Crothers started his musical career as a 15-year-old drummer in a speakeasy band in his home town of Terre Haute. He played a variety of instruments, including drums and guitar, on jazz club band circuits in his early days as an entertainer. Among the people he performed for was notorious gangster, Al Capone.

Crothers formed his own band in the 1930s and traveled to Oakland California with the group in 1948. He moved to Los Angeles in 1952.

Crothers performed on piano and drums in several bands, most notably with bandleader Slim Gaillard. According to the jacket notes of the Let Freedom Sing CD set, Crothers was part of the music group The Ramparts who sang Bob Dylan's "The Death of Emmett Till.” The song was about the murder of 14-year old Emmett Till for allegedly sexually harassing a white woman at her place of employment while on a visit from Chicago to relatives in the segregated Deep South during the mid-1950s.

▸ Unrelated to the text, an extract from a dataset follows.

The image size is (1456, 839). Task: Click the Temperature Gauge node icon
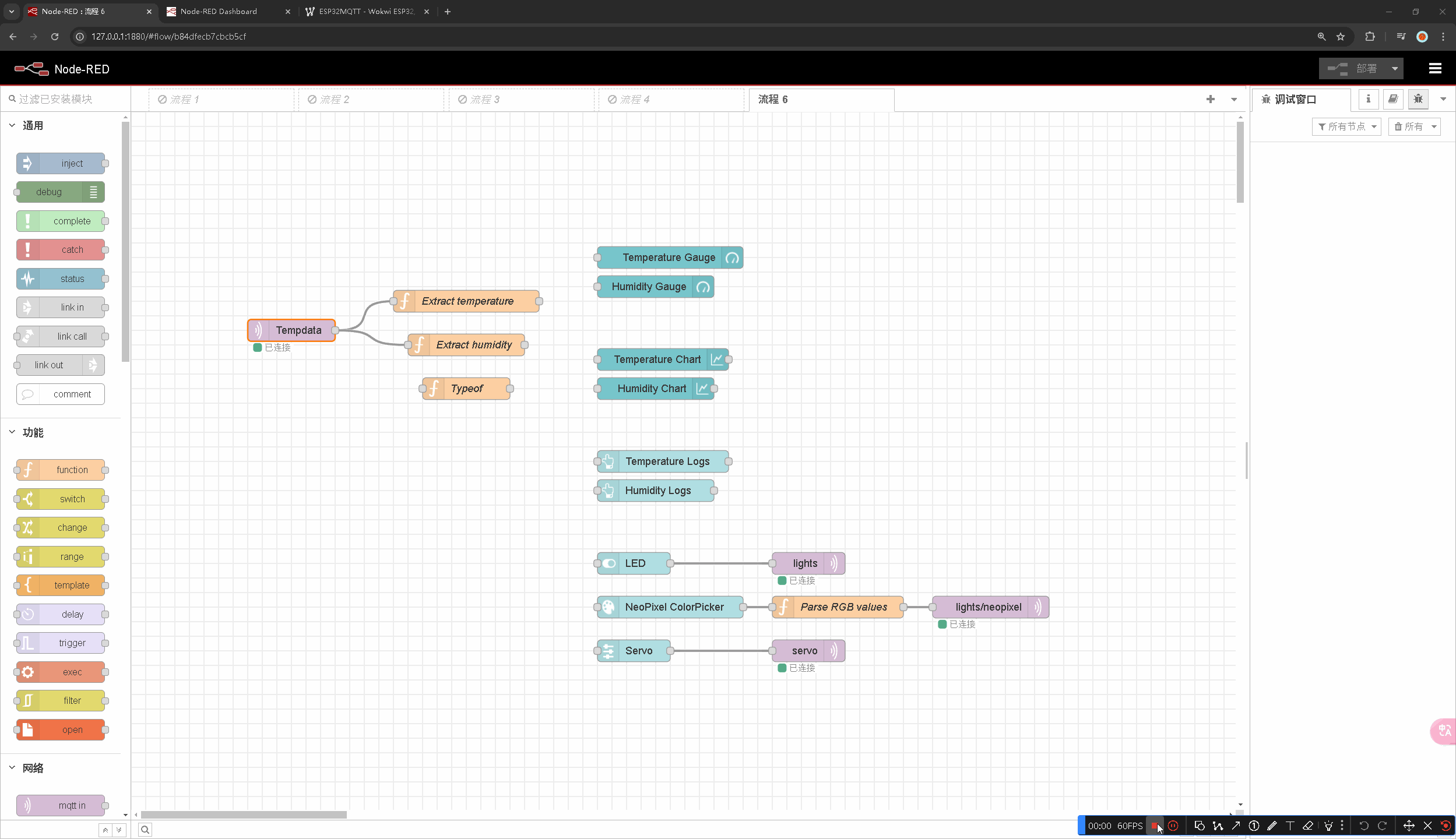click(732, 258)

He also recorded several solo albums and singles.


He worked in both the movies and television, often taking bit parts. Crothers made his official debut in the 1953 movie Meet Me at the Fair. He also made musical shorts and played drums with Slim Gaillard in the mid 1940s.

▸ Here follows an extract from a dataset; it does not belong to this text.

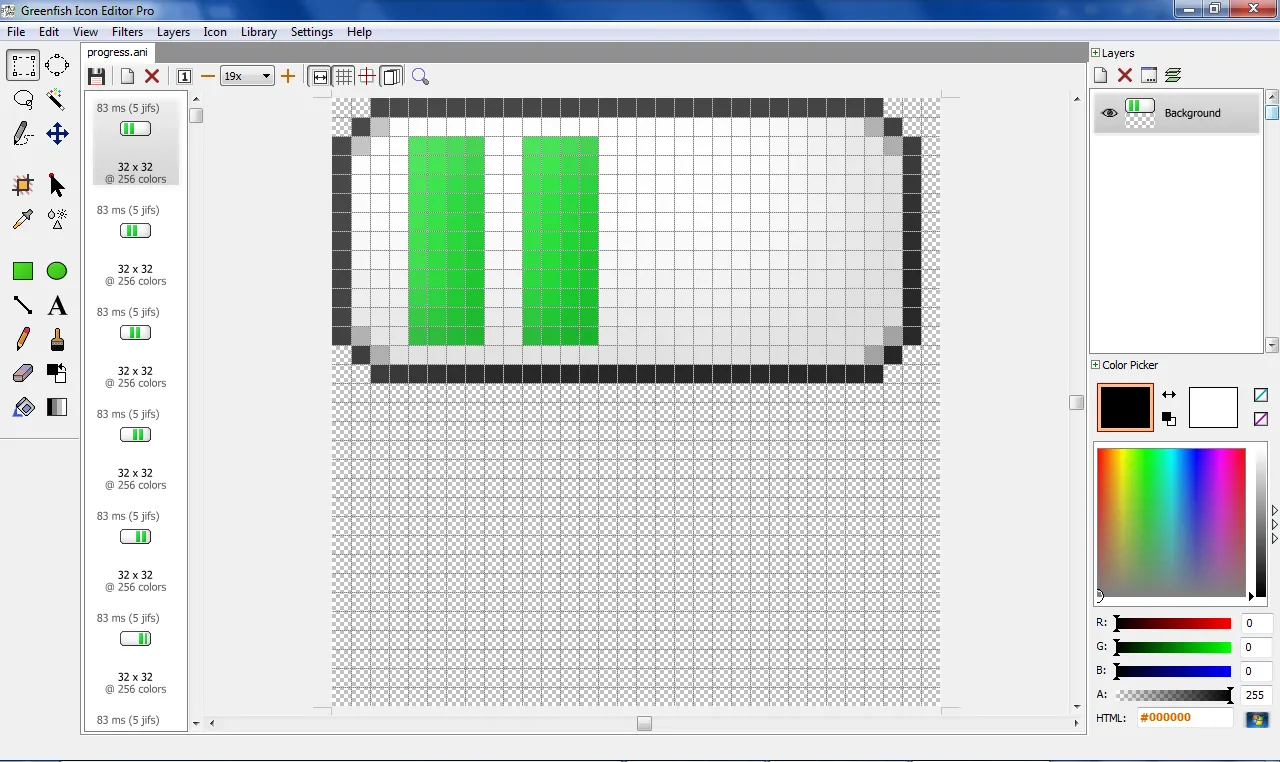Activate the Eraser tool
1280x762 pixels.
point(24,373)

Good friends with Jack Nicholson, he appeared in four of his films: The King of Marvin Gardens, The Fortune, One Flew Over the Cuckoo's Nest, and The Shining.

His later film appearances included the role of a wizened fable-telling convict in the extremely controversial Ralph Bakshi animated film Coonskin, as a train conductor in Silver Streak, as a liveryman in The Shootist, and as a ringmaster of a struggling wild west show in Bronco Billy. He also played a baseball coach and school teacher in Zapped!, an angel in Two of a Kind and  a magician in the guise of an old man in the "Kick the Can" segment of Twilight Zone: The Movie.



During his appearance on Sanford and Son he joined Redd Foxx for two musical numbers. One of which was a memorable version of the standard "All of Me,” where he accompanied Foxx on ukulele.




Crothers was diagnosed with lung cancer late in 1985, but continued to perform. The cancer eventually spread to his esophagus; he ultimately succumbed to pneumonia on November 22, 1986 at his home in Van Nuys, California.